11 septembre 1973, l’armée prend le pouvoir à Santiago du Chili et renverse le président Salvador Allende. Carmen Castillo va vivre ces événements profondément violents et tragiques. Loïc Locatelli Kournwsky nous explique pourquoi et comment, avec le scénariste Maximilien Le Roy, il a fait de l’expérience douloureuse de Carmen un récit graphique.
Un témoignage romancé
Comment avez-vous abordé ce long récit ?
Loïc Locatelli : Max(imilen Le Roy) et moi avions déjà fait un album ensemble, Ni dieu ni maître chez Casterman. J’ai découvert le personnage de Carmen Castillo via les articles de Max sur son blog et ses notes sur Facebook. Dès qu’il aime une personne, il en parle très vite et avec passion.
Max connaît bien mieux que moi tous les aboutissants politiques de l’histoire. Pour moi, même si l’aspect politique est évidemment très important, c’est le quotidien de ces personnages et leur ressenti qui m’a décidé à faire l’album.
Avez-vous réalisé un documentaire graphique ?
Je ne pense pas. Il y a le documentaire que Carmen a réalisé, Rue Santa Fe. Ce que Carmen n’a pas pu filmer, on l’a retranscrit : la vie quotidienne des personnes qui entourent Allende et qui, plus tard, résistent, mais aussi ceux qui ne veulent pas quitter leur maison, qui hésitent entre fuir ou ne pas fuir, ceux qui veulent prendre les armes et ceux qui veulent vivre normalement…
Pinochet, prêt à tout pour le pouvoir
Il y a beaucoup de moments de fiction, évidemment durant les dialogues, puisque même Carmen ne se rappelle plus vraiment. Tout ce qui peut être officiellement documenté sur Allende et Pinochet, est repris tel quel ; tout le reste, bien que réel aussi, est quand même un minimum romancé.
Avez-vous rencontré les deux protagonistes toujours vivants, Carmen Castillo et Régis Debray ?
Max les a rencontré tous les deux plusieurs fois. Moi je ne les ai jamais rencontrés, ça va peut-être se faire. Je n’aime pas vraiment avoir trop d’indices réels, ça ne m’intéresse pas de dessiner sans avoir besoin d’imaginer. J’ai besoin qu’ils soient des personnages plutôt que des gens réels. Ils auraient pu m’apporter des précisions qu’on a connues après, mais qui auraient moins aidé mon imaginaire : j’aurai certainement fait quelque chose de moins bien.

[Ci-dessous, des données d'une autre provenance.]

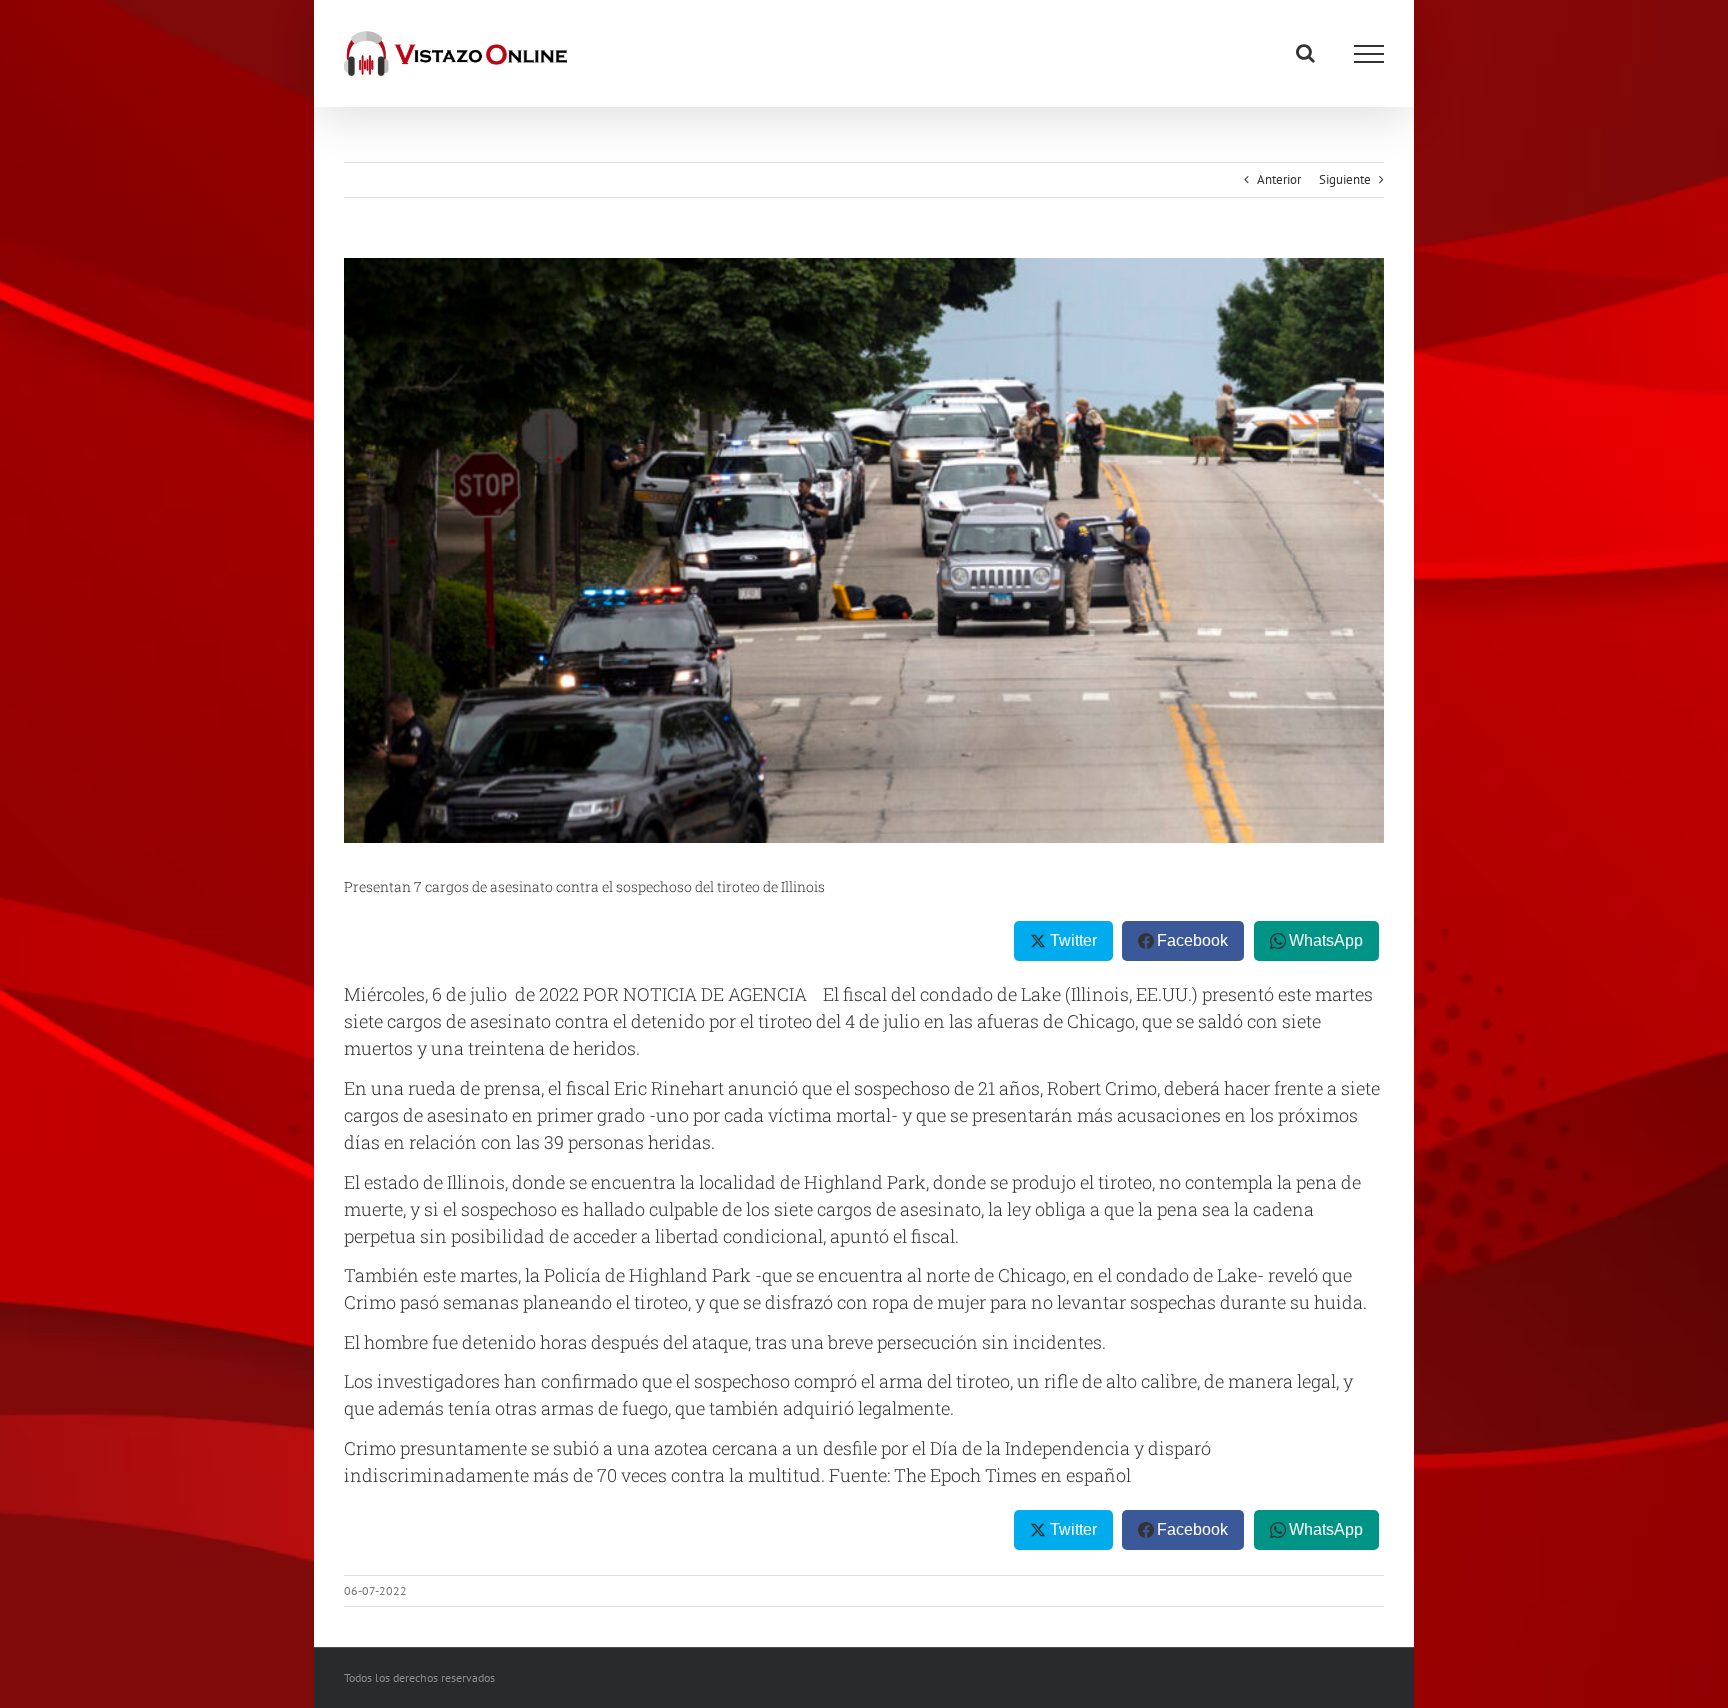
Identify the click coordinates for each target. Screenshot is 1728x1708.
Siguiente (1345, 179)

Carmen, prête à raconter ce qu'elle a vu
Comment avez-vous travaillé votre documentation ? Etes-vous allés sur place ?
Non, je ne pense d’ailleurs pas que Max soit allé au Chili, en tout cas pas pour cet album. Contrairement à Ni Dieu ni maître et au livre que je fais actuellement, c’est la première fois qu’on traite d’une époque où il y a des photographies et même des documentaires. Tous les gens qui sont dans l’album ont été médiatisés à un moment de leur vie, les endroits où ils ont vécu aussi. Il y a des vidéos, pièce par pièce, de la maison d’Allende. A la fin de l’album, Carmen dit d’ailleurs que les gens essaient d’oublier ça. Je ne suis pas certain que le Santiago d’aujourd’hui soit le même qu’à l’époque.
Avez-vous soumis vos planches à Carmen Castillo ?
C’est vraiment l’histoire de Max, sa vision de l’événement. Il y a donc la touche personnelle de Max même si, à la base, c’est l’histoire de Carmen. On lui a montré le résultat final : elle en était très satisfaite. Les seuls changements qu’elle nous a fait effectuer n’étaient pas sur elle mais sur Salvator Allende : on le faisait parfois s’exprimer avec des mots durs et elle nous a expliqué qu’Allende ne disait jamais un mot de travers, qu’il était toujours très posé, très calme.